- Exercise aim: Among the lines below, take the one holding "Open the test-app-1", the one holding "Click the outlet", and all lines between them. Set them down exactly.

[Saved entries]
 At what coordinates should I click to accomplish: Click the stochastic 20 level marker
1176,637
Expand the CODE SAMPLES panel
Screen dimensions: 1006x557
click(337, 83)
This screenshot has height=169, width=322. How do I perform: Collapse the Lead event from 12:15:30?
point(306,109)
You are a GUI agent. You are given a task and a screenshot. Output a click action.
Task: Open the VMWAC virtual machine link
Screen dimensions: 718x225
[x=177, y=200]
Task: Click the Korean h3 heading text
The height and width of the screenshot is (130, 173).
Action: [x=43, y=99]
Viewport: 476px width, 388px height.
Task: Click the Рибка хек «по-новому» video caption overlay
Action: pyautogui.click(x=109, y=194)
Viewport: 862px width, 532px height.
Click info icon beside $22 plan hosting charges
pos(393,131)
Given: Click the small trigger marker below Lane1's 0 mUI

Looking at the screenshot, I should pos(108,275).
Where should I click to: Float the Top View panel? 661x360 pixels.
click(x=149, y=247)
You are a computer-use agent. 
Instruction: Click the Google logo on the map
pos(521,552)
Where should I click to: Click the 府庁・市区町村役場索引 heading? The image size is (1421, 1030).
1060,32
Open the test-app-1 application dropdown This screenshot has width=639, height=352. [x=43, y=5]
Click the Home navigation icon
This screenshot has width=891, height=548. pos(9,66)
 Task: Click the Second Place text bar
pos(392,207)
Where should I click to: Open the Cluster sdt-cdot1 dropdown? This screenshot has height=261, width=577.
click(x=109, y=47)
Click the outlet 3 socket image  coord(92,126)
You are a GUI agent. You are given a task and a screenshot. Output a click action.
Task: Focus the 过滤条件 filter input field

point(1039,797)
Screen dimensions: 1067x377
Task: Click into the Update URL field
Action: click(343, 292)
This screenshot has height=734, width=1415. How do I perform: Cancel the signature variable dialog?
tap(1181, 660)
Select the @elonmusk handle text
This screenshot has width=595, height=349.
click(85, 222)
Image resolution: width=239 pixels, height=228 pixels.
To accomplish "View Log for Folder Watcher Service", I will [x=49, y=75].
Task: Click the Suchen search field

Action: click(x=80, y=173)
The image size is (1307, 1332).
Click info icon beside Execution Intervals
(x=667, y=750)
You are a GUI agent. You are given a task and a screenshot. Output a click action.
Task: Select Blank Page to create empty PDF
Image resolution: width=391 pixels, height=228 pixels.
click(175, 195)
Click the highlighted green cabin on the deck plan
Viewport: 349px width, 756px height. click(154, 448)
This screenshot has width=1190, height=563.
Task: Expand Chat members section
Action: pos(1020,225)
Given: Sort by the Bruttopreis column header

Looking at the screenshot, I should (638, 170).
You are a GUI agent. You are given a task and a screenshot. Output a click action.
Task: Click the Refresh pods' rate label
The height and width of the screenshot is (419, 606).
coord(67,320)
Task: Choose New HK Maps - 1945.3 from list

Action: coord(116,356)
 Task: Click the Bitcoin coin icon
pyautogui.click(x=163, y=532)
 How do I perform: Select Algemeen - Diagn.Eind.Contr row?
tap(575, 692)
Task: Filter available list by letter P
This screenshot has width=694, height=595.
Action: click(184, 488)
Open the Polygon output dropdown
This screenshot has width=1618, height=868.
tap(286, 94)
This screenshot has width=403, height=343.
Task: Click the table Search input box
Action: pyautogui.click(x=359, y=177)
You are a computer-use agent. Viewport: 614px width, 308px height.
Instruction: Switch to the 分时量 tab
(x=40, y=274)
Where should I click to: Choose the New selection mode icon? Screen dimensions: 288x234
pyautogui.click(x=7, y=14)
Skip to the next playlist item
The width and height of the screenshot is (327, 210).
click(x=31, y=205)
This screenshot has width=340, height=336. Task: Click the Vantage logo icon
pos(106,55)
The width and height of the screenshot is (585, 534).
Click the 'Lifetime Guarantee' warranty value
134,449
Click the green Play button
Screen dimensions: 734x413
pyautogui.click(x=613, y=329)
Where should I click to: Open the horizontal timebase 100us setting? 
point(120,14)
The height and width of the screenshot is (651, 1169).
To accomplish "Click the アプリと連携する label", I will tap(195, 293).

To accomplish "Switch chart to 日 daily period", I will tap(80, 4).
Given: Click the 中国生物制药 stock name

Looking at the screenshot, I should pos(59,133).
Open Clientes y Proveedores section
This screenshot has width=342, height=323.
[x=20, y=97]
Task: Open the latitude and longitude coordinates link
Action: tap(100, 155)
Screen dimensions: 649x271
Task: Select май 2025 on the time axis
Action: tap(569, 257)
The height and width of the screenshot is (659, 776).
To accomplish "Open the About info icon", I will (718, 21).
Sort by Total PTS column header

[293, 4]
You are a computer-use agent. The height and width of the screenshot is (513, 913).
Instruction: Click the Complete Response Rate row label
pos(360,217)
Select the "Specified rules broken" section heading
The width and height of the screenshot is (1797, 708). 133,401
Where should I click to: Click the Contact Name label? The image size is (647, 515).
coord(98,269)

- Response box:
Open the test-app-1 application dropdown This screenshot has width=639, height=352. [x=43, y=5]
Click the Home navigation icon
This screenshot has width=891, height=548. pos(9,66)
 Task: Click the Second Place text bar
pos(392,207)
Where should I click to: Open the Cluster sdt-cdot1 dropdown? This screenshot has height=261, width=577.
click(x=109, y=47)
Click the outlet 3 socket image  coord(92,126)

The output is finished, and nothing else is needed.